I was confident that any changes or cancellations to my program would have already occurred, but parts of me wondered whether the university in Spain would go online after I’d have missed my chance to take classes at my home university. After a year off because of COVID, I was eager to get back to finish my degree and didn’t even want to think about this possibility. At the time, Spain hadn’t opened up vaccinations to most people under 30, which was concerning because I knew I’d be surrounded by this age group at all times. Because I’d also be living with a host family, I didn’t think it was worth it to put them at risk for a nonessential activity. And I didn’t want to take the risk of winding up at the hospital in a foreign country and having to navigate it during a pandemic while barely knowing the language. There was also the added risk of spending a large sum of money only to be locked down or doing online classes. Of course, I could have opted to go abroad and there’s always the chance I’d have had a great time and met cool people and learned much more Spanish than I already knew. But for me, the cons outweighed the pros in this debate.Â
Once I realized that I’d made my decision, I was relieved to have a plan but disheartened that I wouldn’t be able to do the one thing that I’d been looking forward to for years. A month and a half later it still stings to think of what might have been. If I’d stayed in the program, I’d be spending this time getting ready to leave. I’d probably be packing up and seeing all of my friends and boyfriend as much as possible before leaving town. I’d be getting my film and cameras ready for the greatest trip of my life so far.
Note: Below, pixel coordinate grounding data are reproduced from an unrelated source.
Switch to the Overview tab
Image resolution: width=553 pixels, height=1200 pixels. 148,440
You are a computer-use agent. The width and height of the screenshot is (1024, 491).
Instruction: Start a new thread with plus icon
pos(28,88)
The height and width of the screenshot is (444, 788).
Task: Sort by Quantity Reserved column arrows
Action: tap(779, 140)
But then I wouldn’t have moved into an apartment that I adore with a fun new roommate-turned-friend.
I probably wouldn’t have gotten to enroll in the class that has reinvigorated my interest in journalism.
I wouldn’t have dropped a major that neither my heart nor head were fully in, and therefore would have been further from graduating.
It was a difficult decision, but COVID changed my life as much as it changed my college experience. I generally like change, though I struggled through this one as it wasn’t a storm I was prepared to weather. Humans, however, are made to adapt no matter how difficult the circumstances and we’re able to shift our priorities as needed. COVID has forced people to rethink their life plans personally and professionally, and I am no exception. I’m happy to report that my changes were nowhere near catastrophic or major, but they did need to happen. As much as it hurt to make in the moment it has been worth forgoing a long-awaited experience for a safer and smarter semester.